La prima edizione dell’Atlante è del 1986. Cosa è cambiato da allora?

«Di sicuro l’arrivo di internet ha resto la disponibilità e la diffusione di dati e fonti enormemente più ampia, e quindi la ricerca più semplice. Quando abbiamo iniziato, il solo reperimento delle informazioni per le mappe era faticosissimo. Allo stesso tempo la proliferazioni di fonti aumenta il peso su noi come utenti, e ricercatori, nella doppia, tripla verifica di tutte le informazioni che troviamo. Si tratta di controllare le organizzazioni che possono avere nomi che suonano ufficiali, e procedere con molta attenzione nella scelta delle fonti. Il progresso che abbiamo vissuto non riguarda però solo l’accesso in termini generali ai dati. Ma anche e soprattutto lo specifico di genere, la possibilità di avere uno sguardo più lucido sulla realtà delle donne nel mondo. Trent’anni fa pochissime rilevazioni statistiche erano realizzate considerando la variabile maschile/femminile. Tuttora manca in molti database di istituzioni internazionali e nazionali».

 

Quasi che le donne abbiano meno rilievo proprio a partire dagli stessi dati su cui si fondano le scelte di politica pubblica e le conoscenze…
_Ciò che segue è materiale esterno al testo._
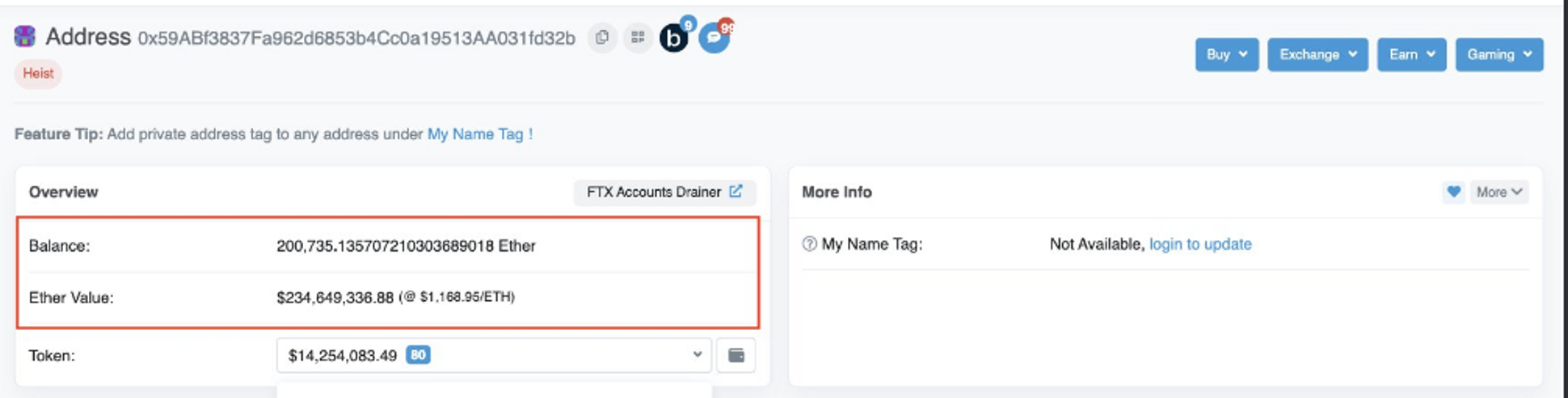The width and height of the screenshot is (1568, 398).
Task: Click the 80 token count badge
Action: pyautogui.click(x=418, y=355)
«È così. Nel 1986, per dire, l’Organizzazione mondiale della sanità non raccoglieva dati sulla violenza domestica. Ora ovviamente lo fa. La banca mondiale, la Fao (Food and Agriculture Organization), oggi sono portate a segmentare le informazioni anche sulla differenza di genere. E questo grazie alle organizzazioni femministe e alla curiosità e alle richieste di ricercatrici come noi. Il cambiamento c’è, si sente. Penso ad esempio alla consapevolezza che sta aumentando sul lavoro femminile non pagato dedicato alla cura e alla casa. Su questo stiamo vivendo un forte slittamento nella concezione e rappresentazione comune del problema, una consapevolezza che fino a poco fa mancava completamente. Ma ancora mancano alla visione molti aspetti. Gli esempi sono innumerevoli. Uno? Le leggi sull’aborto. È impossibile trovare informazioni comparabili sulla realtà dell’accesso all’aborto per le donne nel mondo o negli stessi Stati Uniti. Ci sono Stati dove è ufficialmente garantito come diritto ma concretamente impossibile o quasi perché sono stati chiusi i consultori e gli ambulatori dove poter esercitare questo diritto. La realtà della vita delle donne non è quindi riflessa veramente in quell’informazione».

 

È un problema molto forte anche in Italia, dove l’estensione oltre misura dell’obiezione di coscienza nei reparti di ginecologia degli ospedali e la mancata promozione dei consultori femminili su tutto il territorio rendono spesso il percorso per l’interruzione volontaria di gravidanza dolorosissimo per le donne. Fra gli altri dati che avete raccolto e mappato a livello internazionale nell’Atlante, ce ne sono alcuni che la colpiscono particolarmente, pensando al tempo che è trascorso dalla prima edizione del libro?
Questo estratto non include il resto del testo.